*** RECORDS TO PROCESS ***
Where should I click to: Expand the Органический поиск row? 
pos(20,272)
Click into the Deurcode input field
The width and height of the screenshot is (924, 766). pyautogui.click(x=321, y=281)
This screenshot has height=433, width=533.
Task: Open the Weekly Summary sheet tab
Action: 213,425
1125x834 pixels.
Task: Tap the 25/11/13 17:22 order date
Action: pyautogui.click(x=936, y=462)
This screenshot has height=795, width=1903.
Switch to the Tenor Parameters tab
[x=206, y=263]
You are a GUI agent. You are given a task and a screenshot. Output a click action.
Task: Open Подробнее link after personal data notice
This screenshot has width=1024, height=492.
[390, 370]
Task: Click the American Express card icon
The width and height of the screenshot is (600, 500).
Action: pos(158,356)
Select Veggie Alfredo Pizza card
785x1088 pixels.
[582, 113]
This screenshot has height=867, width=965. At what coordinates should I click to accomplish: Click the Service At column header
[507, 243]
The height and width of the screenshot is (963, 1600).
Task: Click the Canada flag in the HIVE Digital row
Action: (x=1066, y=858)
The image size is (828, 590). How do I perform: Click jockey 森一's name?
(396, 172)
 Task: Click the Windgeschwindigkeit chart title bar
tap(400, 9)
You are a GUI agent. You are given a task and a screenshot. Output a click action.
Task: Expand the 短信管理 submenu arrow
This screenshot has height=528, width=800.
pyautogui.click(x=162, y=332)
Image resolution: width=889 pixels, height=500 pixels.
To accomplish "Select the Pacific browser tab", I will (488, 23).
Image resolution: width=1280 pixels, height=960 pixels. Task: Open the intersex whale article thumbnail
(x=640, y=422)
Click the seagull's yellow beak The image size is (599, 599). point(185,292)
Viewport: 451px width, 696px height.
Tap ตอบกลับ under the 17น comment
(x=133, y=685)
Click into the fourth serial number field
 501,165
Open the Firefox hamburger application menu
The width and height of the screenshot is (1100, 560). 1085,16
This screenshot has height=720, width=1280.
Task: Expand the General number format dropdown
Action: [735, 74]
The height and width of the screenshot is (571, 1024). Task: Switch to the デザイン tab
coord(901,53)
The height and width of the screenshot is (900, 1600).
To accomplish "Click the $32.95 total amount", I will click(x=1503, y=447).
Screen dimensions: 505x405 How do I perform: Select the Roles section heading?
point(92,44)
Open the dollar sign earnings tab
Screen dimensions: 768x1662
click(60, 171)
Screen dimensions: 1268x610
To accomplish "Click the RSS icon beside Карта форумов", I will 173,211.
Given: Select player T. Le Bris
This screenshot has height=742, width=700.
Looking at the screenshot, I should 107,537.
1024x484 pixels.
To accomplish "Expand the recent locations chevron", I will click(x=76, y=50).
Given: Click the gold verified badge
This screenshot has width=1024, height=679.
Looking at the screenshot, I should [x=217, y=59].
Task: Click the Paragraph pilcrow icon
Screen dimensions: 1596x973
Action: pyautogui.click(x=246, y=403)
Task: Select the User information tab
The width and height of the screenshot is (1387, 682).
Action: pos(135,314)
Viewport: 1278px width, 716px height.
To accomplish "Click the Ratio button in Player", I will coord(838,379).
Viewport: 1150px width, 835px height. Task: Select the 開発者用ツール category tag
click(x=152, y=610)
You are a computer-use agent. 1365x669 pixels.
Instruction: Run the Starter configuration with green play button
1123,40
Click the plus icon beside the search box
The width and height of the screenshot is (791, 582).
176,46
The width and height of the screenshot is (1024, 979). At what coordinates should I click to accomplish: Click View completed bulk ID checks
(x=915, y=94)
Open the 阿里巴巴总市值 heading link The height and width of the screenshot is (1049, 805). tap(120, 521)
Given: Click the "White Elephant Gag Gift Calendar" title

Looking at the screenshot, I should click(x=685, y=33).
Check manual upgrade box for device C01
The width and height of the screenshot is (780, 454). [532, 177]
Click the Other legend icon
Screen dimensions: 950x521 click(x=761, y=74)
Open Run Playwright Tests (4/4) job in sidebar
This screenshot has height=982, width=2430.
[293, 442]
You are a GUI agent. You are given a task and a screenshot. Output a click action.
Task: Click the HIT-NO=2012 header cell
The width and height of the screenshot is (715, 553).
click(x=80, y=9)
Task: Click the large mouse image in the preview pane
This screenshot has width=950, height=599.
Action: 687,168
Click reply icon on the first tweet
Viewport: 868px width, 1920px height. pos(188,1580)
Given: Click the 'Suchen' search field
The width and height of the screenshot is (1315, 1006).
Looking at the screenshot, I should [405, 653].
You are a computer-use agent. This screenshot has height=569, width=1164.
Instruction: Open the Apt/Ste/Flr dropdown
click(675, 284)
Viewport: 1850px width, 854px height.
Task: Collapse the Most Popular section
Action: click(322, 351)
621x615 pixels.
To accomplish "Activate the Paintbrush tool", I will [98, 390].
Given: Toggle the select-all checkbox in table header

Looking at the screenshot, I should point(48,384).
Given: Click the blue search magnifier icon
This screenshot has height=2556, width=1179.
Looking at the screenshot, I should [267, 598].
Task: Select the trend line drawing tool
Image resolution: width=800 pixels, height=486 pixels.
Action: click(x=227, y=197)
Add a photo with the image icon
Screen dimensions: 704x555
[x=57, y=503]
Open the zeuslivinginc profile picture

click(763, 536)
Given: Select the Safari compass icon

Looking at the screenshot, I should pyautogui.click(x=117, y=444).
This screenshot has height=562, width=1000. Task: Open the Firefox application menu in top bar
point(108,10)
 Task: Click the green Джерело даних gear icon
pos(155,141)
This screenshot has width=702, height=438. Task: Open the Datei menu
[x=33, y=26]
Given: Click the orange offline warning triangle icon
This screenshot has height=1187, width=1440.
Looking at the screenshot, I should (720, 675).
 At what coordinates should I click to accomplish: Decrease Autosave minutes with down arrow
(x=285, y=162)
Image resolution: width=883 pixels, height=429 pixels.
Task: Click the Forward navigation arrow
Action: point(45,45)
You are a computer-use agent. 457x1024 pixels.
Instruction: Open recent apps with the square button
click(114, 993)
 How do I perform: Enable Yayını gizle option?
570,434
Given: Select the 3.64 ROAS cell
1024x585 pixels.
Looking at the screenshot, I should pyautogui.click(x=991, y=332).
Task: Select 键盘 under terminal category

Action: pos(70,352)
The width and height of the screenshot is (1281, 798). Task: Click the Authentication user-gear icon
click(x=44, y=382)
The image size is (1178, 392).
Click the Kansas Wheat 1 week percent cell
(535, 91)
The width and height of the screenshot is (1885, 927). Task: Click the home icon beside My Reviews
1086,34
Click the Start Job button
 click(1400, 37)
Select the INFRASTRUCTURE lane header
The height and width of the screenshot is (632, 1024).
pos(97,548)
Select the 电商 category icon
***
§ WORK INSTRUCTIONS
Every line of the data above should be copied exactly.

§ SOLUTION FOR THIS TASK
Where should I click to: Expand the Органический поиск row? 
pos(20,272)
Click into the Deurcode input field
The width and height of the screenshot is (924, 766). pyautogui.click(x=321, y=281)
This screenshot has height=433, width=533.
Task: Open the Weekly Summary sheet tab
Action: 213,425
1125x834 pixels.
Task: Tap the 25/11/13 17:22 order date
Action: pyautogui.click(x=936, y=462)
This screenshot has height=795, width=1903.
Switch to the Tenor Parameters tab
[x=206, y=263]
You are a GUI agent. You are given a task and a screenshot. Output a click action.
Task: Open Подробнее link after personal data notice
This screenshot has width=1024, height=492.
[390, 370]
Task: Click the American Express card icon
The width and height of the screenshot is (600, 500).
Action: pos(158,356)
Select Veggie Alfredo Pizza card
785x1088 pixels.
[582, 113]
This screenshot has height=867, width=965. At what coordinates should I click to accomplish: Click the Service At column header
[507, 243]
The height and width of the screenshot is (963, 1600).
Task: Click the Canada flag in the HIVE Digital row
Action: (x=1066, y=858)
The image size is (828, 590). How do I perform: Click jockey 森一's name?
(396, 172)
 Task: Click the Windgeschwindigkeit chart title bar
tap(400, 9)
You are a GUI agent. You are given a task and a screenshot. Output a click action.
Task: Expand the 短信管理 submenu arrow
This screenshot has height=528, width=800.
pyautogui.click(x=162, y=332)
Image resolution: width=889 pixels, height=500 pixels.
To accomplish "Select the Pacific browser tab", I will (488, 23).
Image resolution: width=1280 pixels, height=960 pixels. Task: Open the intersex whale article thumbnail
(x=640, y=422)
Click the seagull's yellow beak The image size is (599, 599). point(185,292)
Viewport: 451px width, 696px height.
Tap ตอบกลับ under the 17น comment
(x=133, y=685)
Click into the fourth serial number field
 501,165
Open the Firefox hamburger application menu
The width and height of the screenshot is (1100, 560). 1085,16
This screenshot has height=720, width=1280.
Task: Expand the General number format dropdown
Action: [735, 74]
The height and width of the screenshot is (571, 1024). Task: Switch to the デザイン tab
coord(901,53)
The height and width of the screenshot is (900, 1600).
To accomplish "Click the $32.95 total amount", I will click(x=1503, y=447).
Screen dimensions: 505x405 How do I perform: Select the Roles section heading?
point(92,44)
Open the dollar sign earnings tab
Screen dimensions: 768x1662
click(60, 171)
Screen dimensions: 1268x610
To accomplish "Click the RSS icon beside Карта форумов", I will 173,211.
Given: Select player T. Le Bris
This screenshot has height=742, width=700.
Looking at the screenshot, I should 107,537.
1024x484 pixels.
To accomplish "Expand the recent locations chevron", I will click(x=76, y=50).
Given: Click the gold verified badge
This screenshot has width=1024, height=679.
Looking at the screenshot, I should [x=217, y=59].
Task: Click the Paragraph pilcrow icon
Screen dimensions: 1596x973
Action: pyautogui.click(x=246, y=403)
Task: Select the User information tab
The width and height of the screenshot is (1387, 682).
Action: pos(135,314)
Viewport: 1278px width, 716px height.
To accomplish "Click the Ratio button in Player", I will coord(838,379).
Viewport: 1150px width, 835px height. Task: Select the 開発者用ツール category tag
click(x=152, y=610)
You are a computer-use agent. 1365x669 pixels.
Instruction: Run the Starter configuration with green play button
1123,40
Click the plus icon beside the search box
The width and height of the screenshot is (791, 582).
176,46
The width and height of the screenshot is (1024, 979). At what coordinates should I click to accomplish: Click View completed bulk ID checks
(x=915, y=94)
Open the 阿里巴巴总市值 heading link The height and width of the screenshot is (1049, 805). tap(120, 521)
Given: Click the "White Elephant Gag Gift Calendar" title

Looking at the screenshot, I should click(x=685, y=33).
Check manual upgrade box for device C01
The width and height of the screenshot is (780, 454). [532, 177]
Click the Other legend icon
Screen dimensions: 950x521 click(x=761, y=74)
Open Run Playwright Tests (4/4) job in sidebar
This screenshot has height=982, width=2430.
[293, 442]
You are a GUI agent. You are given a task and a screenshot. Output a click action.
Task: Click the HIT-NO=2012 header cell
The width and height of the screenshot is (715, 553).
click(x=80, y=9)
Task: Click the large mouse image in the preview pane
This screenshot has width=950, height=599.
Action: 687,168
Click reply icon on the first tweet
Viewport: 868px width, 1920px height. pos(188,1580)
Given: Click the 'Suchen' search field
The width and height of the screenshot is (1315, 1006).
Looking at the screenshot, I should [405, 653].
You are a computer-use agent. This screenshot has height=569, width=1164.
Instruction: Open the Apt/Ste/Flr dropdown
click(675, 284)
Viewport: 1850px width, 854px height.
Task: Collapse the Most Popular section
Action: click(322, 351)
621x615 pixels.
To accomplish "Activate the Paintbrush tool", I will [98, 390].
Given: Toggle the select-all checkbox in table header

Looking at the screenshot, I should point(48,384).
Given: Click the blue search magnifier icon
This screenshot has height=2556, width=1179.
Looking at the screenshot, I should [267, 598].
Task: Select the trend line drawing tool
Image resolution: width=800 pixels, height=486 pixels.
Action: click(x=227, y=197)
Add a photo with the image icon
Screen dimensions: 704x555
[x=57, y=503]
Open the zeuslivinginc profile picture

click(763, 536)
Given: Select the Safari compass icon

Looking at the screenshot, I should pyautogui.click(x=117, y=444).
This screenshot has height=562, width=1000. Task: Open the Firefox application menu in top bar
point(108,10)
 Task: Click the green Джерело даних gear icon
pos(155,141)
This screenshot has width=702, height=438. Task: Open the Datei menu
[x=33, y=26]
Given: Click the orange offline warning triangle icon
This screenshot has height=1187, width=1440.
Looking at the screenshot, I should (720, 675).
 At what coordinates should I click to accomplish: Decrease Autosave minutes with down arrow
(x=285, y=162)
Image resolution: width=883 pixels, height=429 pixels.
Task: Click the Forward navigation arrow
Action: point(45,45)
You are a computer-use agent. 457x1024 pixels.
Instruction: Open recent apps with the square button
click(114, 993)
 How do I perform: Enable Yayını gizle option?
570,434
Given: Select the 3.64 ROAS cell
1024x585 pixels.
Looking at the screenshot, I should pyautogui.click(x=991, y=332).
Task: Select 键盘 under terminal category

Action: pos(70,352)
The width and height of the screenshot is (1281, 798). Task: Click the Authentication user-gear icon
click(x=44, y=382)
The image size is (1178, 392).
Click the Kansas Wheat 1 week percent cell
(535, 91)
The width and height of the screenshot is (1885, 927). Task: Click the home icon beside My Reviews
1086,34
Click the Start Job button
 click(1400, 37)
Select the INFRASTRUCTURE lane header
The height and width of the screenshot is (632, 1024).
pos(97,548)
Select the 电商 category icon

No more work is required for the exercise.